## ENSEMBLE DE CONSIGNES
[1] Recopiez à l'identique le passage du texte sur le PIB qui commence aux mots « Plus précisément, elle » et s'arrête après les mots « destruction organisée. ».
[2] Dans la liste, reproduisez seulement les lignes qui vont de celle contenant « Click the search magnifier icon » jusqu'à celle contenant « Looking at the screenshot, I should click(476, 597). » incluse, en substituant « red » à « yellow » sans autre modification.

## DOCUMENT SOURCE
------------

Plus précisément, elle aura tendance à orienter une plus
grande partie de ses ressources économiques et de ses activités
vers la réparation des dégâts, sans progression globale du
bien-être, plutôt que vers la production de bien-être
supplémentaire
· 8
La destruction organisée de la forêt amazonienne
est une activité qui fait progresser le PIB mondial. Nulle part, on ne
compte la perte du patrimoine naturel qui en résulte, ni ses
conséquences diverses sur le climat, la biodiversité, le long
terme et les besoins des générations futures. Le PIB ne compte
pas les pertes de patrimoine naturel, mais il compte positivement sa
destruction organisée.
· De même, une entreprise qui pollue une
rivière pour assurer sa propre croissance économique et
contribuer ainsi au PIB occasionne des dégâts qui réduisent
le bien-être de certaines personnes. Or ces dégâts ne sont
pas considérés en tant que tels dans les comptés de la
richesse économique.
· Premier exemple Si, pour atteindre des taux de
croissance élevés, on contraint ou on incite les gens à
travailler de plus en plus, et à avoir moins de loisirs et de temps
libre, ce phénomène ne sera vu que sous l'angle du progrès
du PIB, car le PIB ne considère pas que la progression du temps libre
est une richesse digne d'être comptée.
· L'activité bénévole ne fait pas
partie des activités qui contribuent à la richesse nationale au
sens du PIB, justement parce que q'elle est gratuite, non monétaire.
Cette activité ne produit-elle pas des richesses et du bien- être
au même titre que l'activité salariée ?
· On estime au Mali que le temps total passé au
travail domestique non rémunéré est plus important que le
temps total de travail rémunéré (Enquête budget
temps de la DNSI 2000). Si l'on décidait par exemple de lui attribuer la
même valeur monétaire par heure de travail, cela pourrait doubler
le PIB !

------------

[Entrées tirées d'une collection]
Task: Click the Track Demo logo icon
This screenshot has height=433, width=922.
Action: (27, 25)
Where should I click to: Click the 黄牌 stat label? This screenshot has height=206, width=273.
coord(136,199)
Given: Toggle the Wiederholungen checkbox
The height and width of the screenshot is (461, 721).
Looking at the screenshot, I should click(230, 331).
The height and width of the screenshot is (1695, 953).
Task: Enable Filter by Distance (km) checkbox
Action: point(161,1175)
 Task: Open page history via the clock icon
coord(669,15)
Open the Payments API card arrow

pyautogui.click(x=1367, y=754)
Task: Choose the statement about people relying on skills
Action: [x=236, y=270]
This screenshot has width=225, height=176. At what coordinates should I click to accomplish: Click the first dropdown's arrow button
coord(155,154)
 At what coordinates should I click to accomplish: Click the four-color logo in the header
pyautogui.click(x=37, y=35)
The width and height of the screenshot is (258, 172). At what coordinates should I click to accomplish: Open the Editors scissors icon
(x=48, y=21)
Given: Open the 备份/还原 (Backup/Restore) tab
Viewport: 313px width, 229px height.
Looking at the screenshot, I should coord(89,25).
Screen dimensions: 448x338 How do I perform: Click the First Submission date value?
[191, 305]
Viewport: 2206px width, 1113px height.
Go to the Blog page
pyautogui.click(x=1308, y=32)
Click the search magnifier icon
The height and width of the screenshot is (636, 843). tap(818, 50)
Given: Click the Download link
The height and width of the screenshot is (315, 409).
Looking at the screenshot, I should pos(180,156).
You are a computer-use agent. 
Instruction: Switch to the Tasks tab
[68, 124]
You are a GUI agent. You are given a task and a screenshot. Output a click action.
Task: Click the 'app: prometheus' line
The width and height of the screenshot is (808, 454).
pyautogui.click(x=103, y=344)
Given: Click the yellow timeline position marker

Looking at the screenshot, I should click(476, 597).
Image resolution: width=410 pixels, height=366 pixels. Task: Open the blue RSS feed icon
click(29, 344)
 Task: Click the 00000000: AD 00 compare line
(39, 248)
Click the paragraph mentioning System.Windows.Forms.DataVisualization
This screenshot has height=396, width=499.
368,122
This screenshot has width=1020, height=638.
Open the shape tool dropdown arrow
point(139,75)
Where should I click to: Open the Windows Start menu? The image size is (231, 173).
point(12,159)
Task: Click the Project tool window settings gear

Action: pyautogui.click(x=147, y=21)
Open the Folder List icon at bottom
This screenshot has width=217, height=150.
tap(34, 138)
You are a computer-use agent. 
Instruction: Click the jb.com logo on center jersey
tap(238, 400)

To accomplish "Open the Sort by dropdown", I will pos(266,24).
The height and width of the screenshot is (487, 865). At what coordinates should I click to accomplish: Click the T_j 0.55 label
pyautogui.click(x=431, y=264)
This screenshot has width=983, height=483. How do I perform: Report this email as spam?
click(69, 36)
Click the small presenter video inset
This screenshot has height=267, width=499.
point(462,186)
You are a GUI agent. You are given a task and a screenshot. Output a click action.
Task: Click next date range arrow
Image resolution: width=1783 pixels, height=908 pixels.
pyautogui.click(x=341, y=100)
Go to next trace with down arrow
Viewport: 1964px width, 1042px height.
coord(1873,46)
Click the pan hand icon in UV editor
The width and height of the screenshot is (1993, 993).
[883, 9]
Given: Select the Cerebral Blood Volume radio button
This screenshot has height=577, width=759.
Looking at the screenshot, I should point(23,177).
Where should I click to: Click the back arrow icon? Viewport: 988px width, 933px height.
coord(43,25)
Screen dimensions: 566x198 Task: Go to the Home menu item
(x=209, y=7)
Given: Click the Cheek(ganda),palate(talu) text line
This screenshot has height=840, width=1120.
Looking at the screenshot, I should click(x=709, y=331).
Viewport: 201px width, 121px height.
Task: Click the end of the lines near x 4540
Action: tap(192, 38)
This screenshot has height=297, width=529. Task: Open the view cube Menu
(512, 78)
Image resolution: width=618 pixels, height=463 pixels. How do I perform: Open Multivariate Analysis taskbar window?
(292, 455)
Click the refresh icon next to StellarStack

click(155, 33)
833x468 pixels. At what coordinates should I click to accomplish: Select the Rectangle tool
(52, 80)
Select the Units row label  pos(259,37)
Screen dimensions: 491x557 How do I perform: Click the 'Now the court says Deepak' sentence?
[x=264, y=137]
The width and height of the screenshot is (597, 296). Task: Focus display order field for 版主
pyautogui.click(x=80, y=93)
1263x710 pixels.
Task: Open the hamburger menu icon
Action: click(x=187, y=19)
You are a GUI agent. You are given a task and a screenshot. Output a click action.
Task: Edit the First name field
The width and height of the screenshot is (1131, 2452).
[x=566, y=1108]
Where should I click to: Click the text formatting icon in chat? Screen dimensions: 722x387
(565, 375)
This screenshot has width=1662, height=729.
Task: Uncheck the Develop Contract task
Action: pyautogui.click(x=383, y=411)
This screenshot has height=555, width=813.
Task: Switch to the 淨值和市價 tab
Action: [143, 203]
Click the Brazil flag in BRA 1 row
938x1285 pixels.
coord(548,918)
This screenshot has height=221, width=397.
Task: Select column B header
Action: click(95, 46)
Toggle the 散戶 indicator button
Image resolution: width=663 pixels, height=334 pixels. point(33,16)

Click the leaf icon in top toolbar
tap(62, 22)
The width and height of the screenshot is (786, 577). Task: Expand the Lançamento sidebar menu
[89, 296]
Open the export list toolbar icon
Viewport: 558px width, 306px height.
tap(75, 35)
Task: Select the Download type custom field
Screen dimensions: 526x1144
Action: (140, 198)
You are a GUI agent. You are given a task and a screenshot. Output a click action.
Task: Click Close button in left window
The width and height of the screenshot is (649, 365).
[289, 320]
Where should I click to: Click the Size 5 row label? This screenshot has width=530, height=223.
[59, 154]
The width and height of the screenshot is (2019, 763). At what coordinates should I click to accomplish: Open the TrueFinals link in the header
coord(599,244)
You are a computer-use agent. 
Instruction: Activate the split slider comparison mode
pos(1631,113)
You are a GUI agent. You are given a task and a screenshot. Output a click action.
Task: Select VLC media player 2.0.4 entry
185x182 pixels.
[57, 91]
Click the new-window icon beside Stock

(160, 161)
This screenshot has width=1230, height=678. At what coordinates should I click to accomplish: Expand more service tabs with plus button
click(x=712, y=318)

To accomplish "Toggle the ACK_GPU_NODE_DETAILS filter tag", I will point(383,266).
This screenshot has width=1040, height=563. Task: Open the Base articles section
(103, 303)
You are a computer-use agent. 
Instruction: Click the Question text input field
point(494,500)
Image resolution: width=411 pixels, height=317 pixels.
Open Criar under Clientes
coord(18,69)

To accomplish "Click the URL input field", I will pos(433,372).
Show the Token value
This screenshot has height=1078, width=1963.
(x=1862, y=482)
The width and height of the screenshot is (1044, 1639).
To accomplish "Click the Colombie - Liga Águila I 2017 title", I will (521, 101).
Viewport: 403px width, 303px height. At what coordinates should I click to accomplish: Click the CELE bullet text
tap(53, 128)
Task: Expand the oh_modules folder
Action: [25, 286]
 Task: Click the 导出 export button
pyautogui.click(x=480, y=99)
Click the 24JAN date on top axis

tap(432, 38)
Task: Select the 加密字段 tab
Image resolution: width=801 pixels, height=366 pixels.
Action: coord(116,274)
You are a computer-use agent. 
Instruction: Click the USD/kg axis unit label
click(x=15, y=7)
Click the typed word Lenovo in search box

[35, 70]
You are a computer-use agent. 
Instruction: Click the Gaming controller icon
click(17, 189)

------------

## RÉPONSES COMPLÈTES
[1]
Plus précisément, elle aura tendance à orienter une plus
grande partie de ses ressources économiques et de ses activités
vers la réparation des dégâts, sans progression globale du
bien-être, plutôt que vers la production de bien-être
supplémentaire
· 8
La destruction organisée de la forêt amazonienne
est une activité qui fait progresser le PIB mondial. Nulle part, on ne
compte la perte du patrimoine naturel qui en résulte, ni ses
conséquences diverses sur le climat, la biodiversité, le long
terme et les besoins des générations futures. Le PIB ne compte
pas les pertes de patrimoine naturel, mais il compte positivement sa
destruction organisée.

[2]
Click the search magnifier icon
The height and width of the screenshot is (636, 843). tap(818, 50)
Given: Click the Download link
The height and width of the screenshot is (315, 409).
Looking at the screenshot, I should pos(180,156).
You are a computer-use agent. 
Instruction: Switch to the Tasks tab
[68, 124]
You are a GUI agent. You are given a task and a screenshot. Output a click action.
Task: Click the 'app: prometheus' line
The width and height of the screenshot is (808, 454).
pyautogui.click(x=103, y=344)
Given: Click the red timeline position marker

Looking at the screenshot, I should click(476, 597).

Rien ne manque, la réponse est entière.